Year B Proper 20 Mark 9
The Measure of Greatness
Somebody on that search committee understood, in a flash of genius, that those who live close to Christ become so secure in his love that they no longer relate to other people according to rank or power or money or prestige. They treat janitors and governors with equal dignity. They regard everybody as a VIP. Children seem to do this intuitively; adult Christians have to relearn it.
It is a telling little peace of scripture in verse 32: "But they did not understand." That's a picture that can be hung in the halls of the museum of mankind. When confronted by true greatness, we simply do not see it. That's what happens to the disciples. One day Jesus is passing through Galilee with his disciples.
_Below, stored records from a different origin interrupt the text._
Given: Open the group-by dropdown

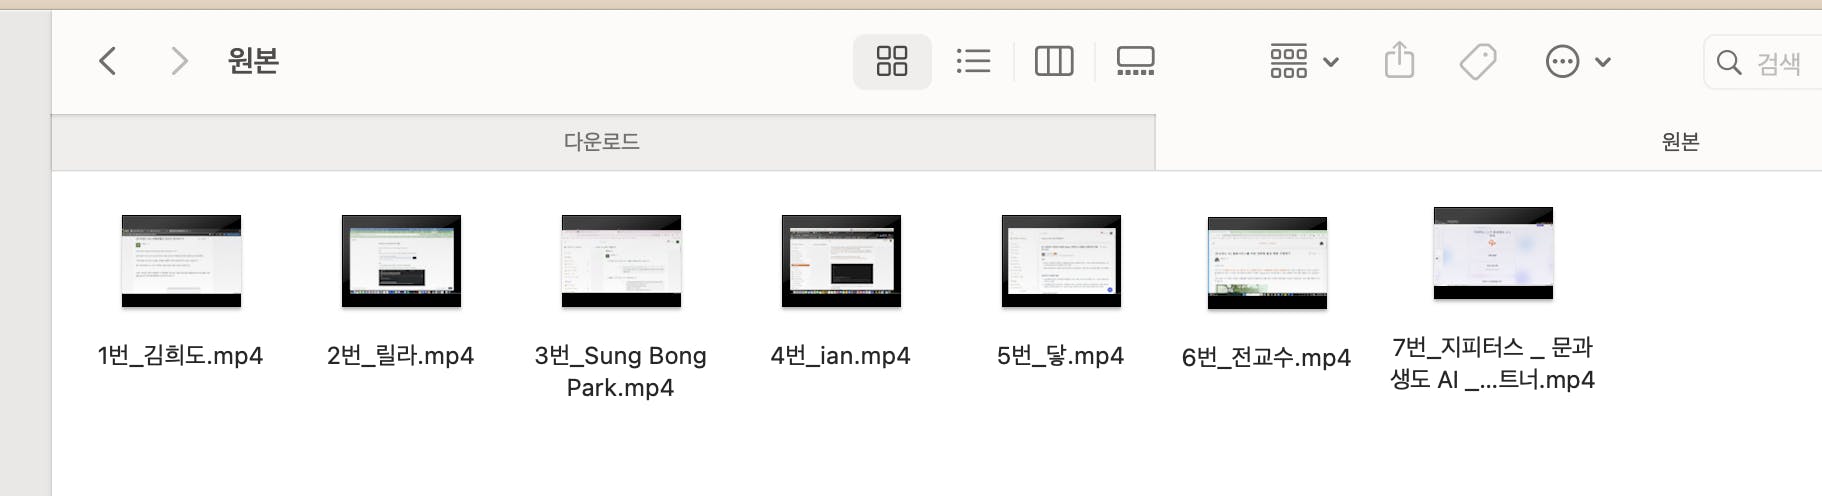Looking at the screenshot, I should (x=1304, y=61).
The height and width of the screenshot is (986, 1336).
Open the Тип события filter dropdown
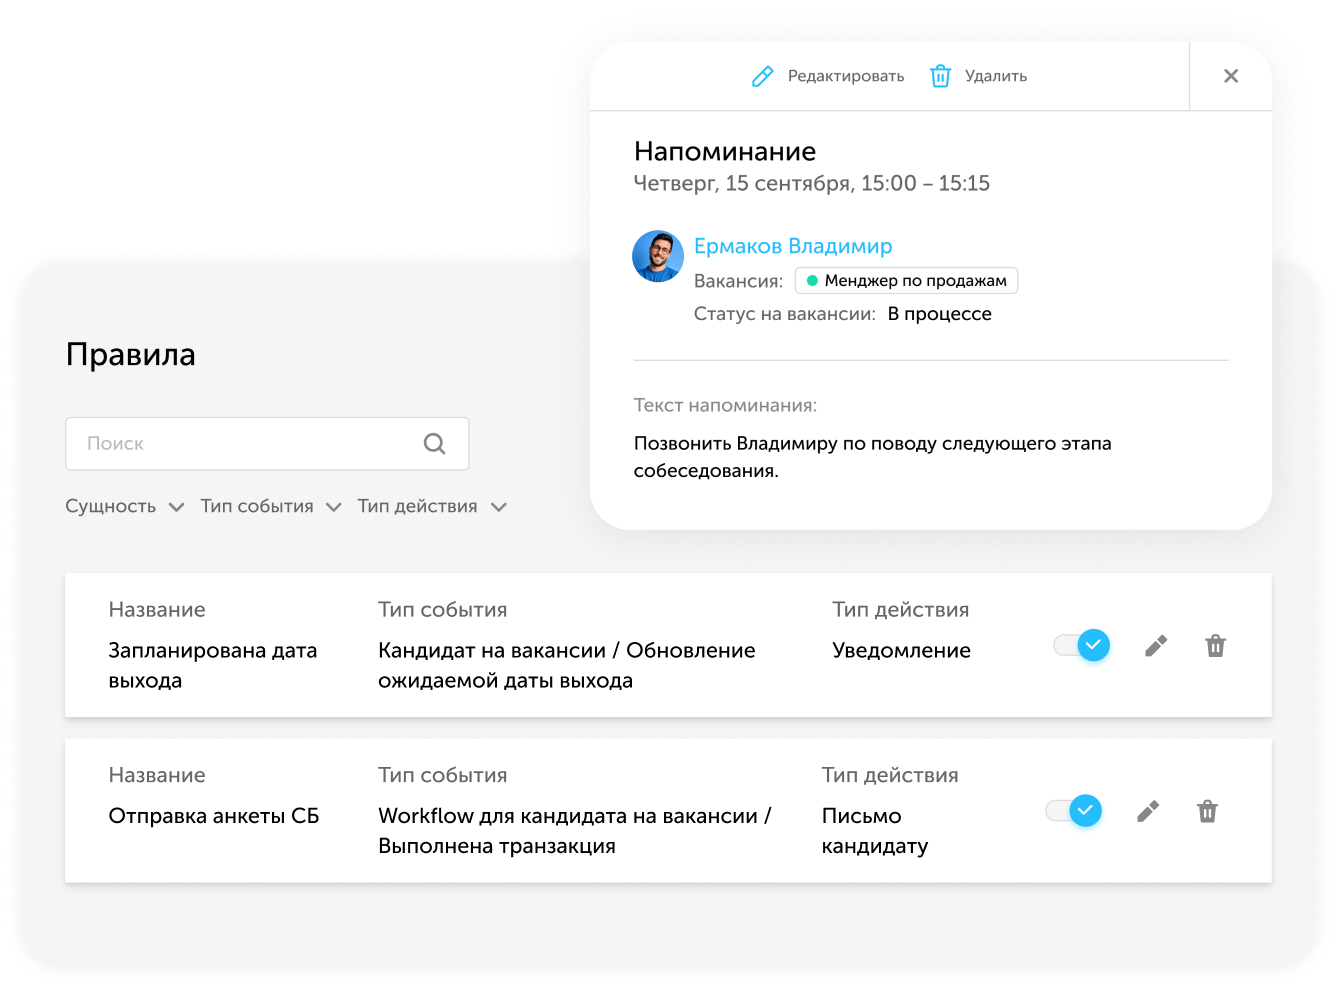click(x=271, y=507)
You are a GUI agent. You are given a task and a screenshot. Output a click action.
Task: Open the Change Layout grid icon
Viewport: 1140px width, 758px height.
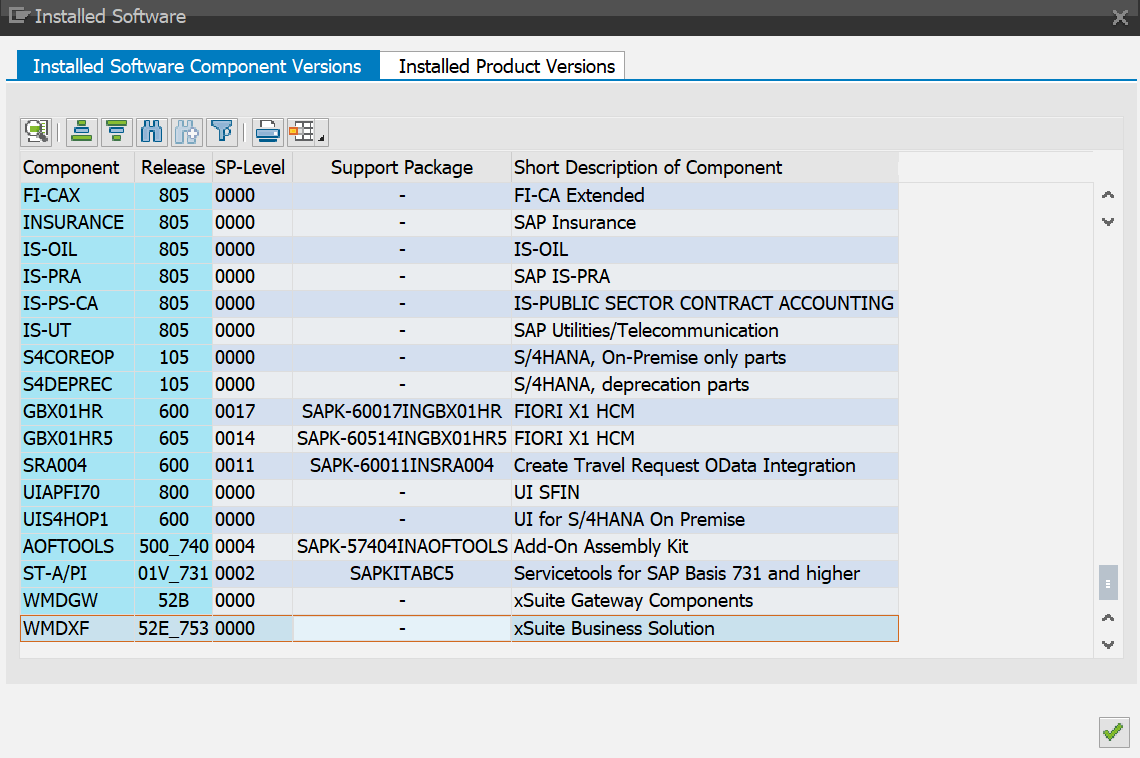[301, 131]
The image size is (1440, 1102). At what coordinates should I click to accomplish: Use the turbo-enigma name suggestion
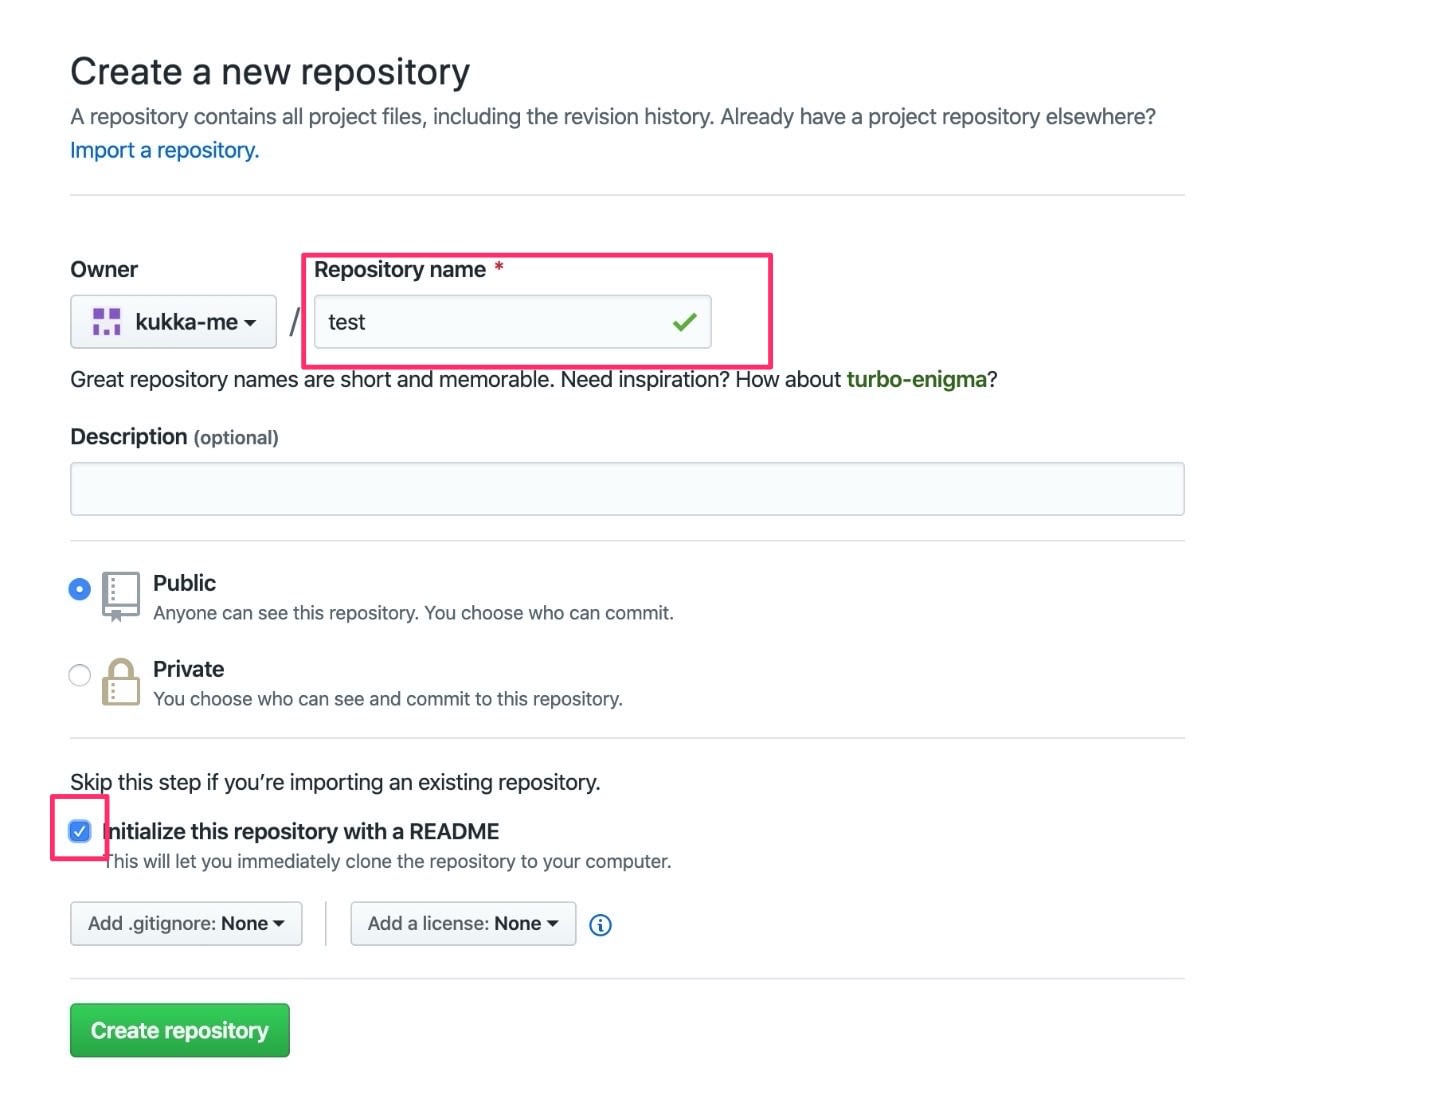(x=917, y=380)
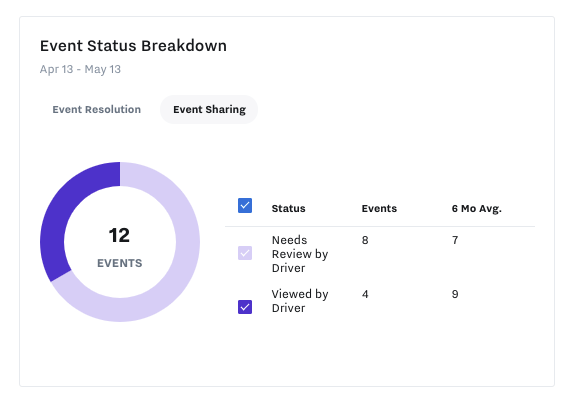568x399 pixels.
Task: Click the Status column header
Action: [x=288, y=208]
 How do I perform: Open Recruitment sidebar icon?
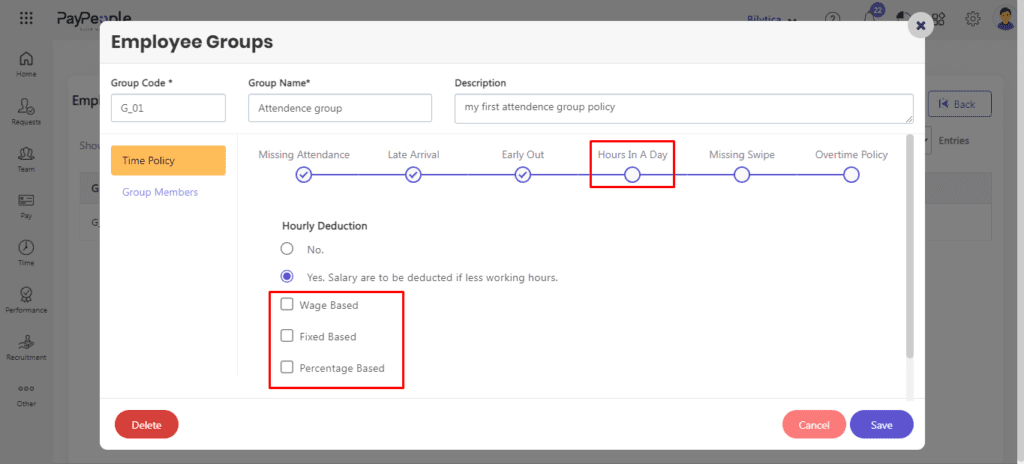pos(26,342)
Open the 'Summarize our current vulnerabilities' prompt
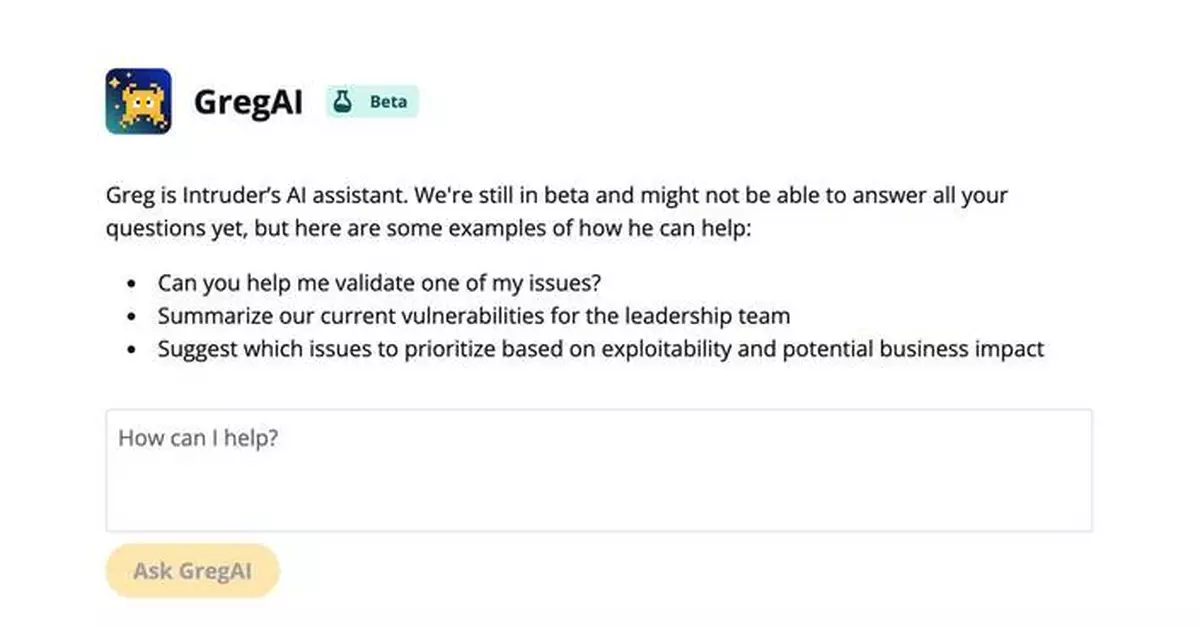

We are told that he did not want anyone in the area to know where they were? Why is that? Because, he had something important to tell them. It was a strategic part of his plan. "The Son of Man" he explains, "is going to be betrayed into the hands of men. They will kill him," now listen to what he says here, "and after three days he will rise." There it was. The whole plan laid out before them. The crucifixion and the resurrection. They should have been curious. They should have asked questions. They could have seen the significance. But the best they could muster up was a blank stare and silence. They could not understand it because it did not meet the measure of greatness./
How do we grow to the point that we stop measuring people by their successes and start regarding people for their service, for their sacrifices? What is greatness in the kingdom of God?
- Greatness Is Hardly Ever Recognized.
- Greatness Is Never About Promotion.
- Greatness Is Found In Service To All.
What's Left Is Right
[You may want to get out some party games here and help people relive their horror. You could get some volunteers to do a quick party-game in front of everyone.]
Whether played at a child's birthday or an after-hours office shindig, party games are designed to make us look ridiculous and act silly. The rationale seems to be as follows: now that we've been silly together, the ice is broken, people can get comfortable, and we can begin enjoying one another without pretensions and protocols.
Party games are supposed to put people in a party mood.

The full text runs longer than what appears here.